─── Supplied records ───
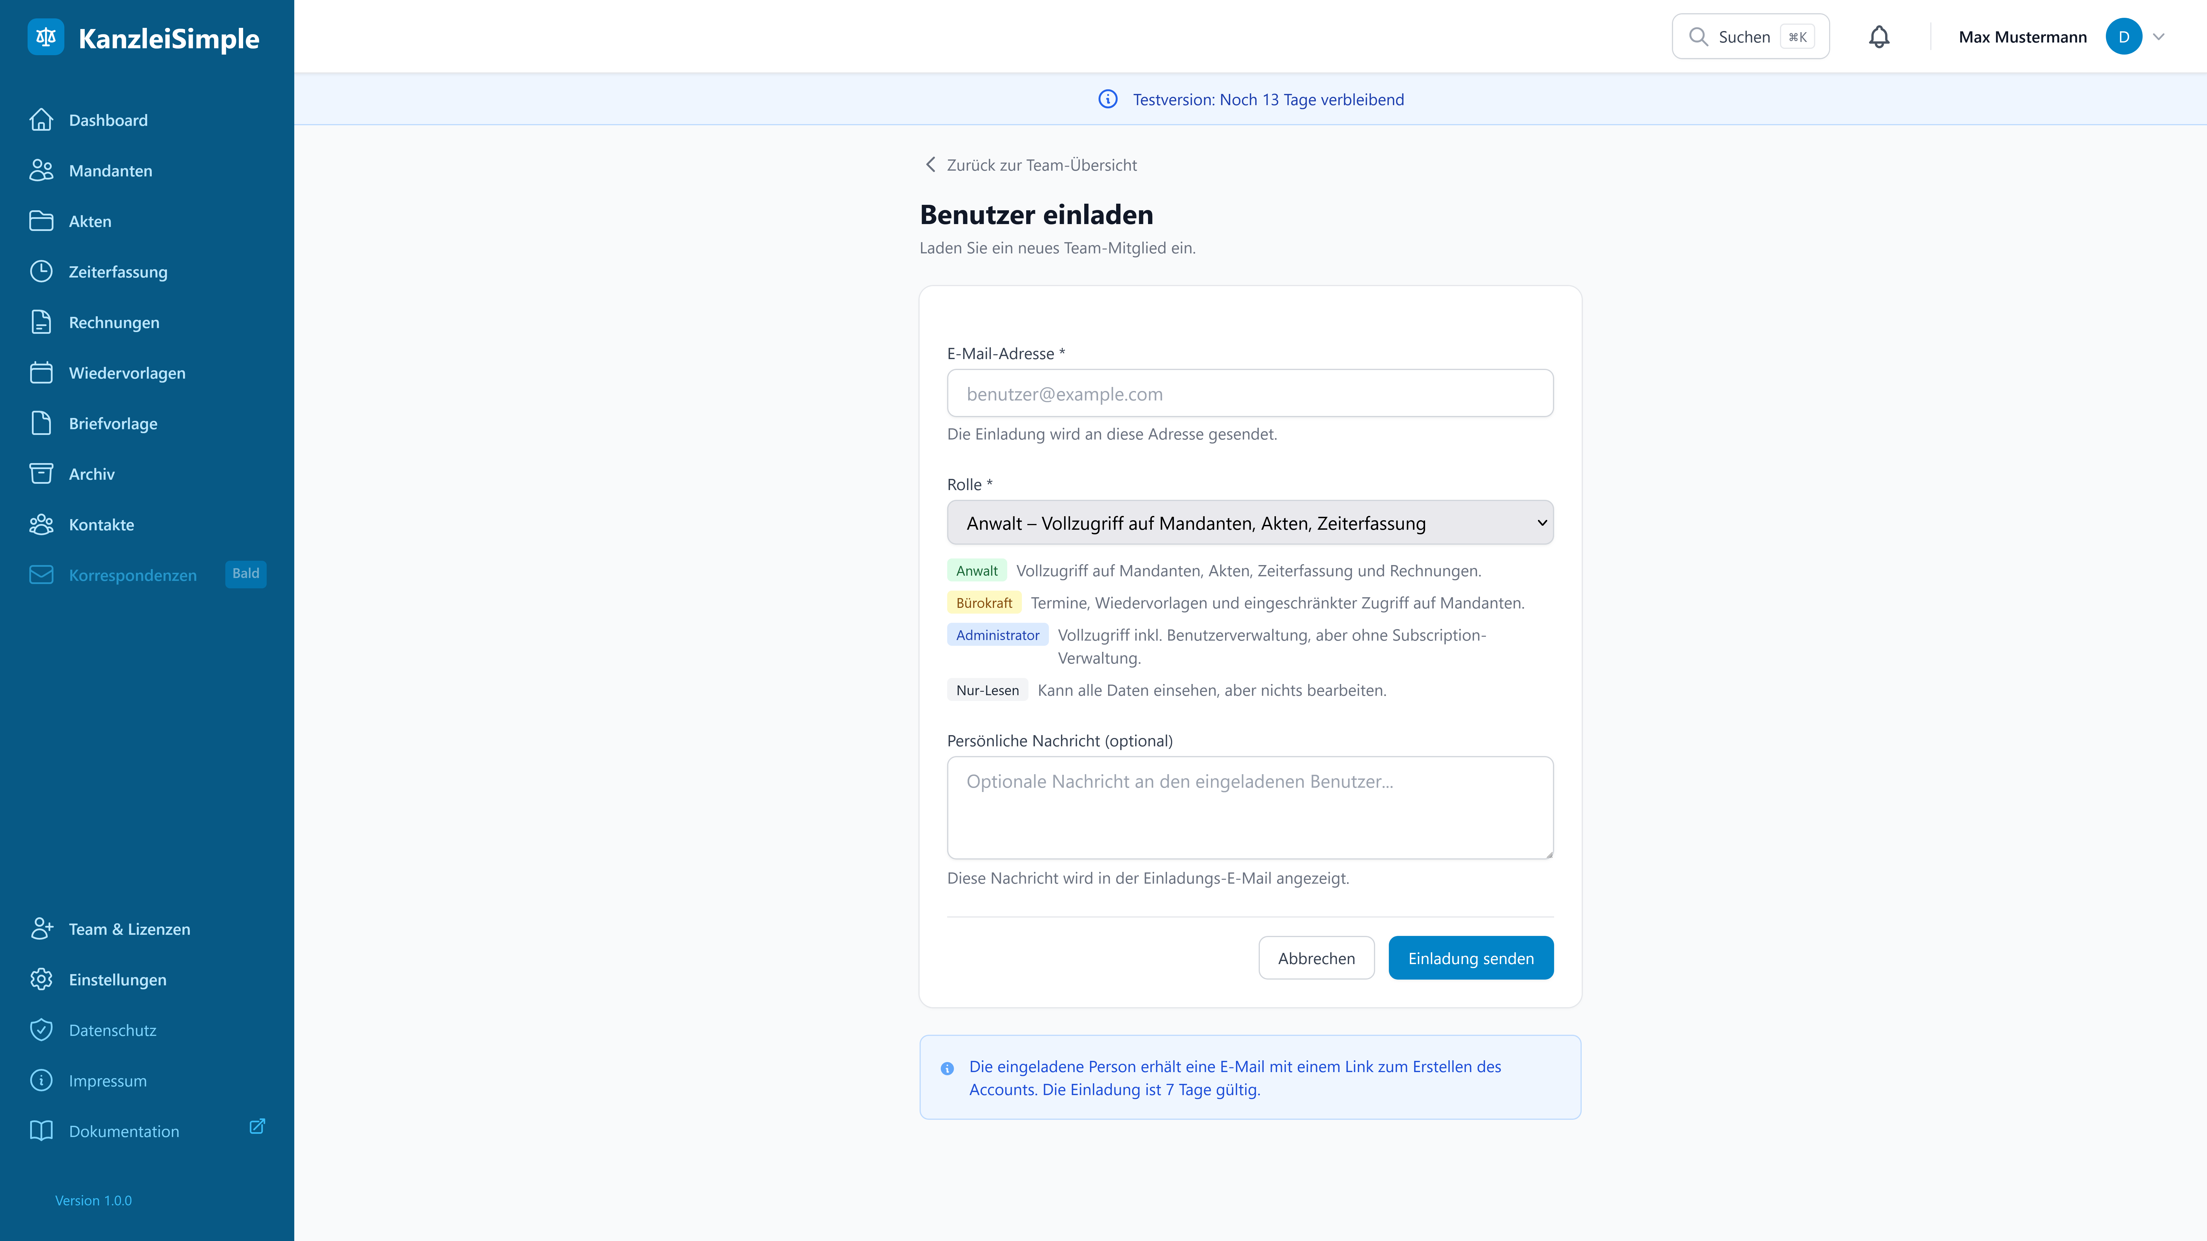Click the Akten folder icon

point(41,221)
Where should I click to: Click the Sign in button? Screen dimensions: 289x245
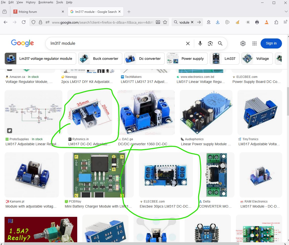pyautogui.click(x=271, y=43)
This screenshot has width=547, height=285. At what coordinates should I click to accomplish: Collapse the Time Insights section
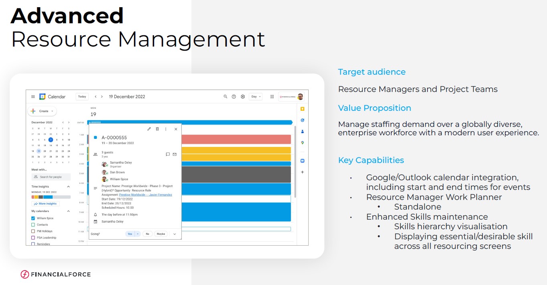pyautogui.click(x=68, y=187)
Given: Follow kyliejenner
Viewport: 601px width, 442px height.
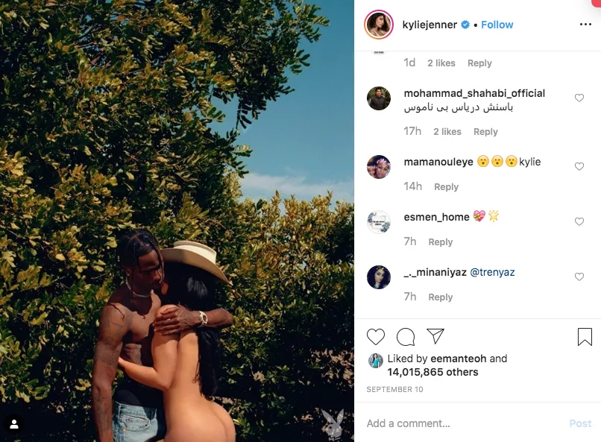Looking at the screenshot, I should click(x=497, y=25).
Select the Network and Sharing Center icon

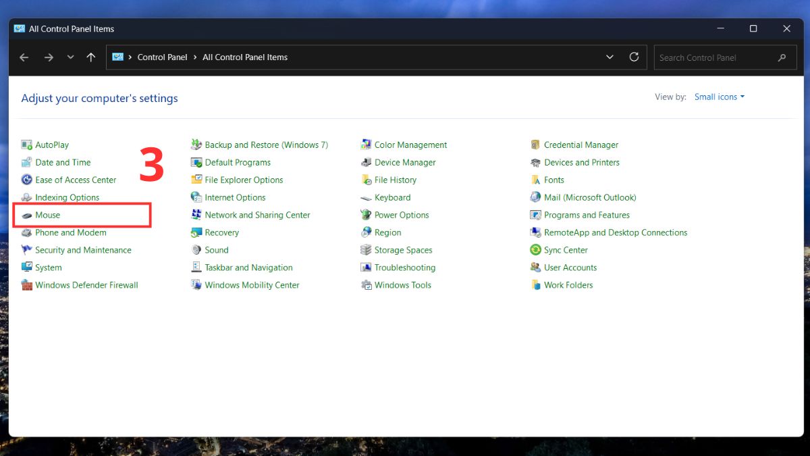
───
Given problem
Retype every line of text in the items above without changing anything, and leave the pictures out.

Answer to the problem
Click the Akten folder icon

point(41,221)
Where should I click to: Click the Sign in button? Screen dimensions: 289x245
pyautogui.click(x=271, y=43)
This screenshot has width=547, height=285. At what coordinates should I click to accomplish: Collapse the Time Insights section
pyautogui.click(x=68, y=187)
Given: Follow kyliejenner
Viewport: 601px width, 442px height.
Looking at the screenshot, I should click(x=497, y=25).
Select the Network and Sharing Center icon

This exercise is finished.